> [What this task involves]: Reproduce the rows verbatim, from the line containing "The image size is (338, 235)." through the last of the rows, both ends included. Omit the pictures from the copy.

Entries drawn from a collection
[Start]

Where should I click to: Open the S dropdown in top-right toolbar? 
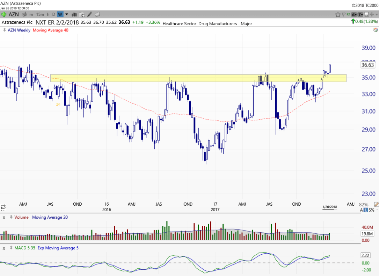tap(354, 14)
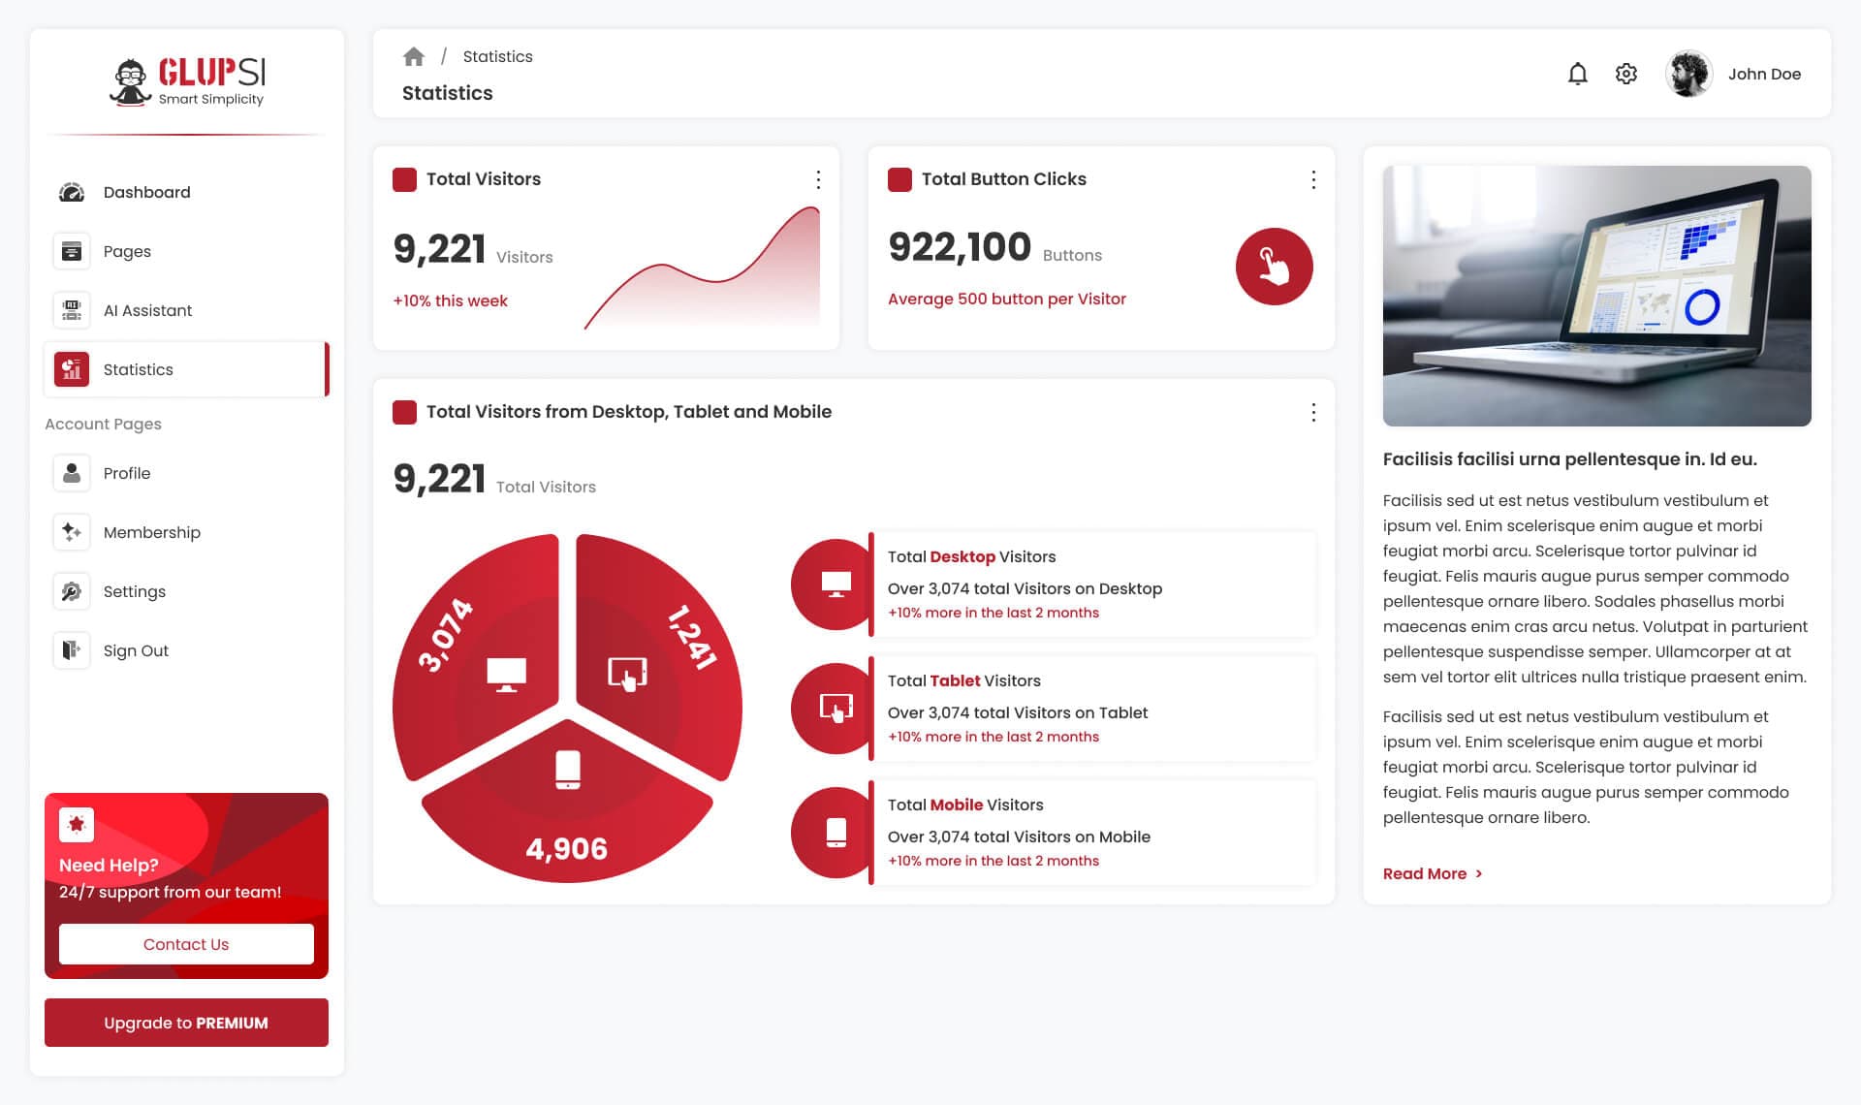View Membership options in sidebar
1861x1105 pixels.
[152, 532]
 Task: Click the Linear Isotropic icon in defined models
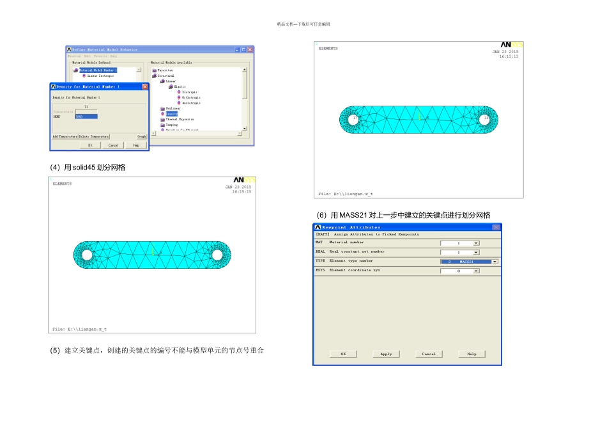(84, 76)

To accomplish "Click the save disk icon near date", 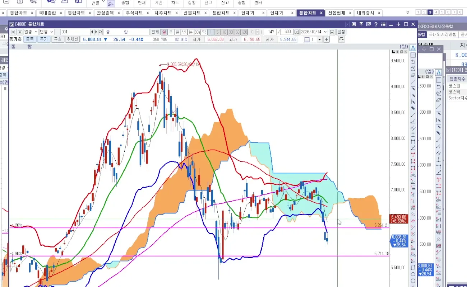I will pyautogui.click(x=332, y=32).
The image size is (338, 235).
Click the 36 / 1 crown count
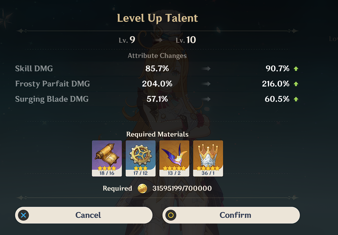[x=208, y=173]
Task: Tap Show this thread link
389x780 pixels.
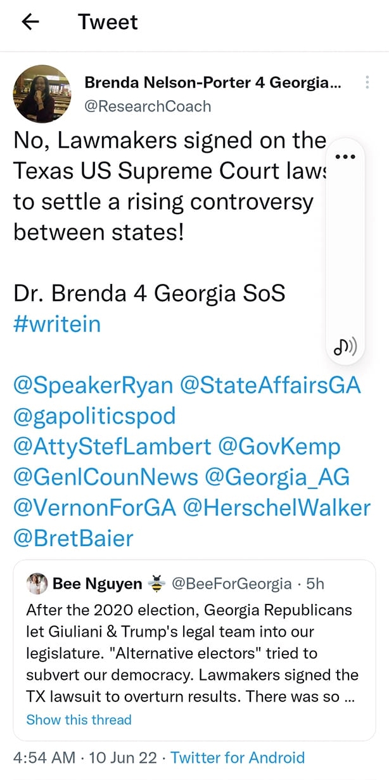Action: (x=79, y=720)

[End]

> [Right answer]:
The image size is (338, 235).
Click the 36 / 1 crown count
[x=208, y=173]
Task: Tap Show this thread link
389x780 pixels.
Action: (x=79, y=720)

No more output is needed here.